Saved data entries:
▼

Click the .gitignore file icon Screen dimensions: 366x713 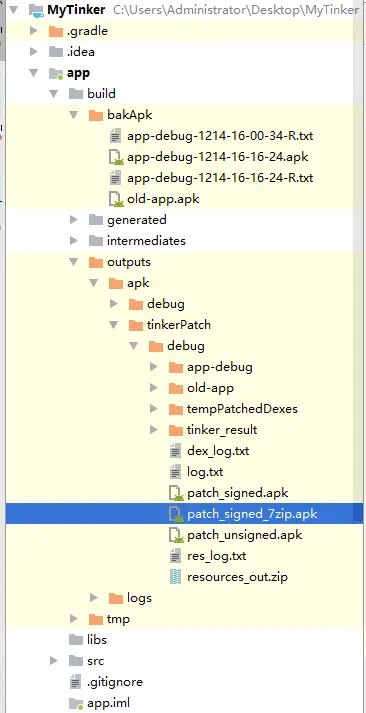point(75,682)
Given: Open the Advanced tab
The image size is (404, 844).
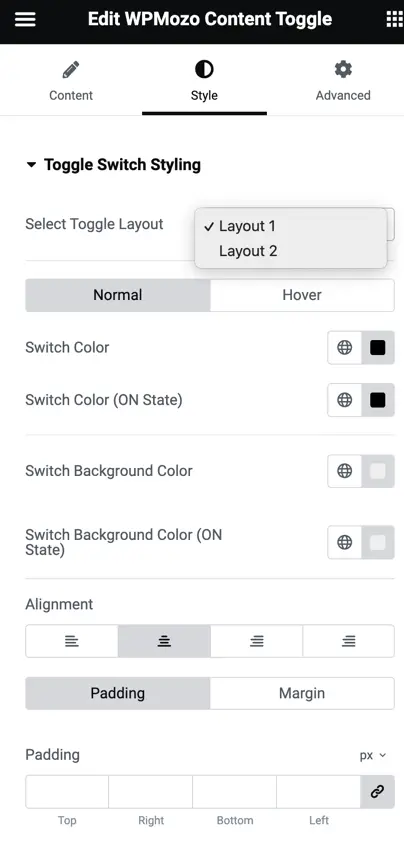Looking at the screenshot, I should click(x=343, y=81).
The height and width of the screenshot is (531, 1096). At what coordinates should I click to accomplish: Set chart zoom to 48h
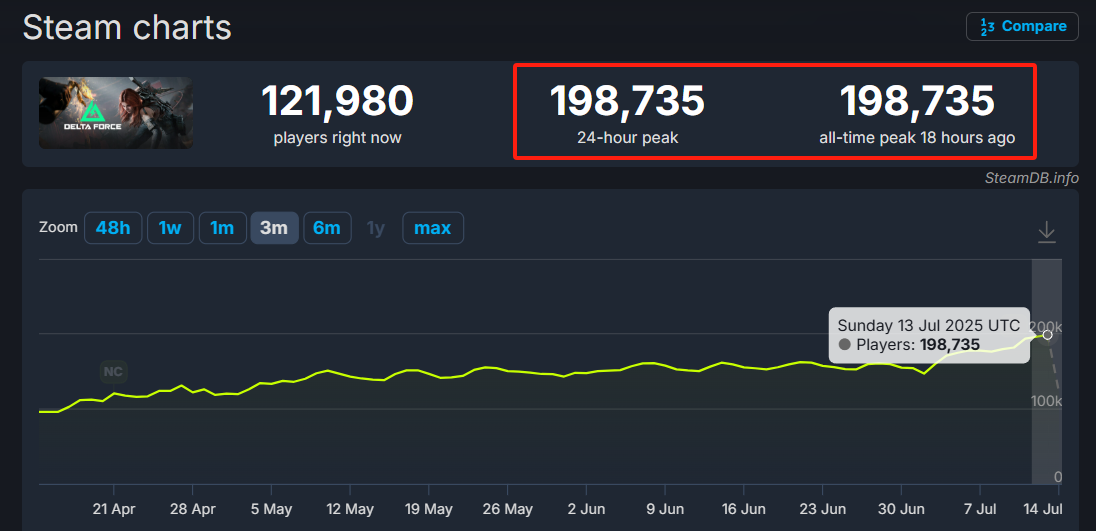(x=113, y=228)
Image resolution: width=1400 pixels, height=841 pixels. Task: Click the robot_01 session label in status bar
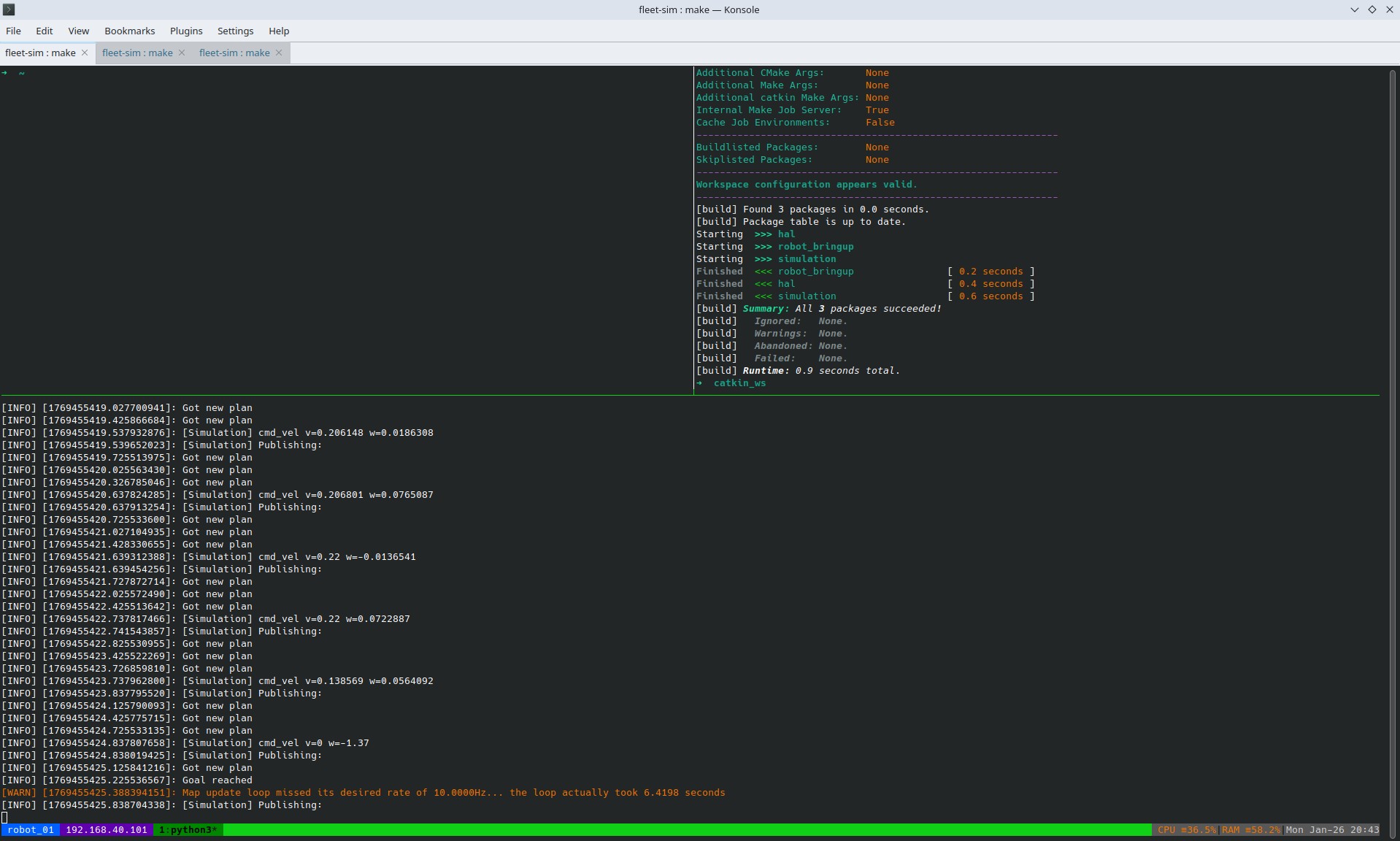[31, 830]
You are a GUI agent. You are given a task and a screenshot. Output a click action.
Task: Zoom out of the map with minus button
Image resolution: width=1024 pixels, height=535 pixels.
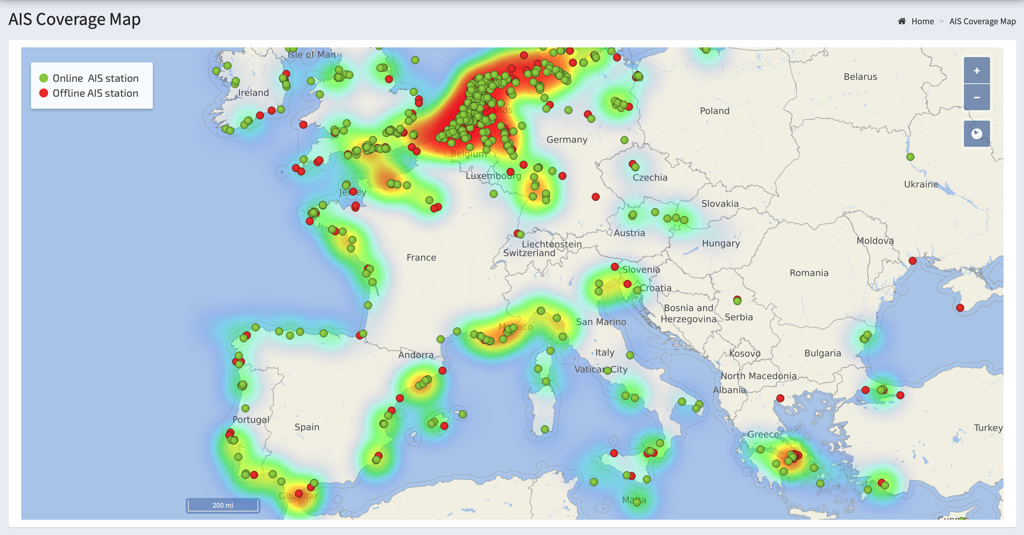(976, 97)
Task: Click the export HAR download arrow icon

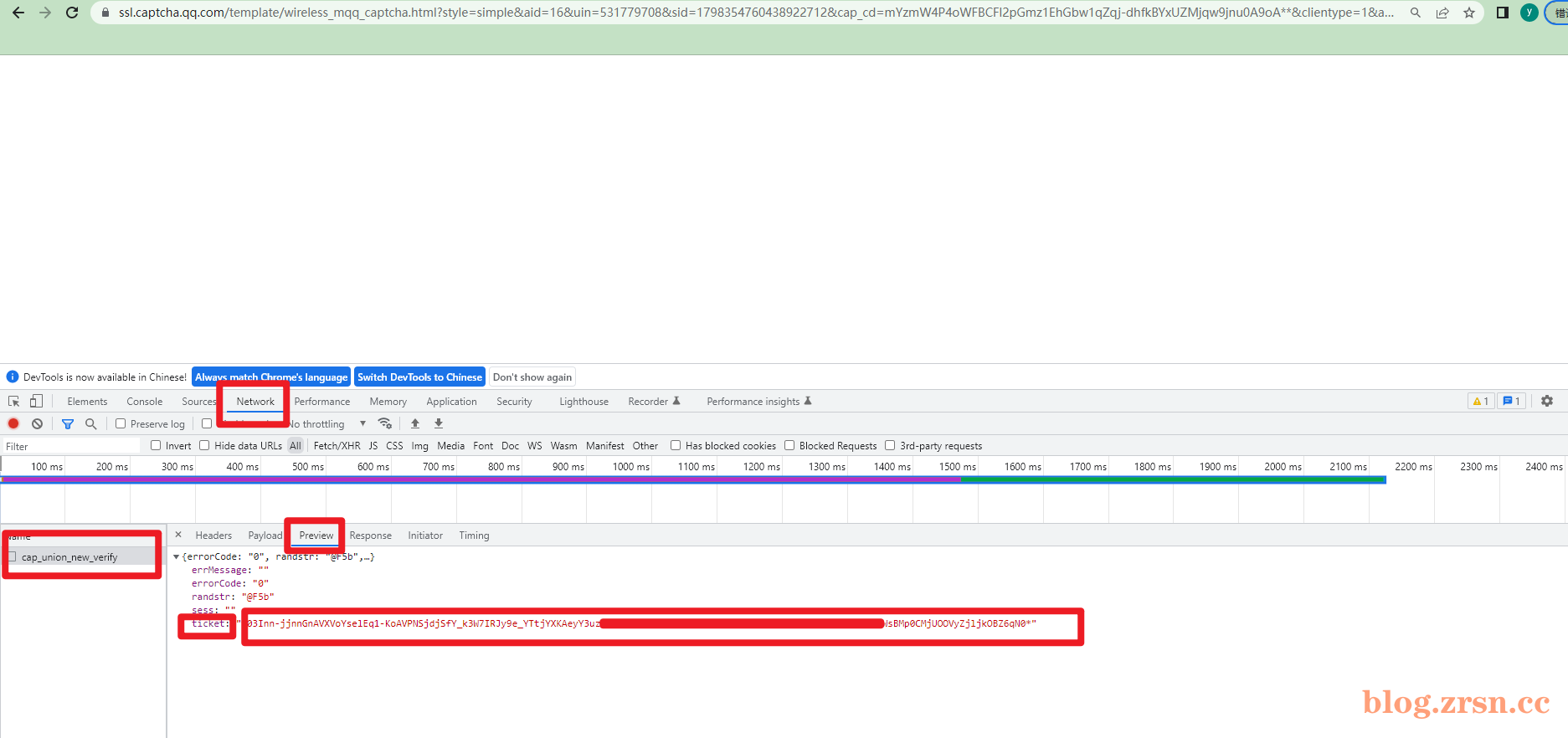Action: point(439,423)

▲

▶ [Task description]
Once the line containing "The height and" is located, write out exactly that line and each one after it to the end of the records above, excluding pictures and nothing else.

▶ [Task result]
The height and width of the screenshot is (531, 1096). At what coordinates should I click to accomplish: Set chart zoom to 48h
(x=113, y=228)
Image resolution: width=1400 pixels, height=841 pixels. Task: Click the robot_01 session label in status bar
[31, 830]
You are a GUI agent. You are given a task and a screenshot. Output a click action.
Task: Zoom out of the map with minus button
Image resolution: width=1024 pixels, height=535 pixels.
(976, 97)
Task: Click the export HAR download arrow icon

Action: point(439,423)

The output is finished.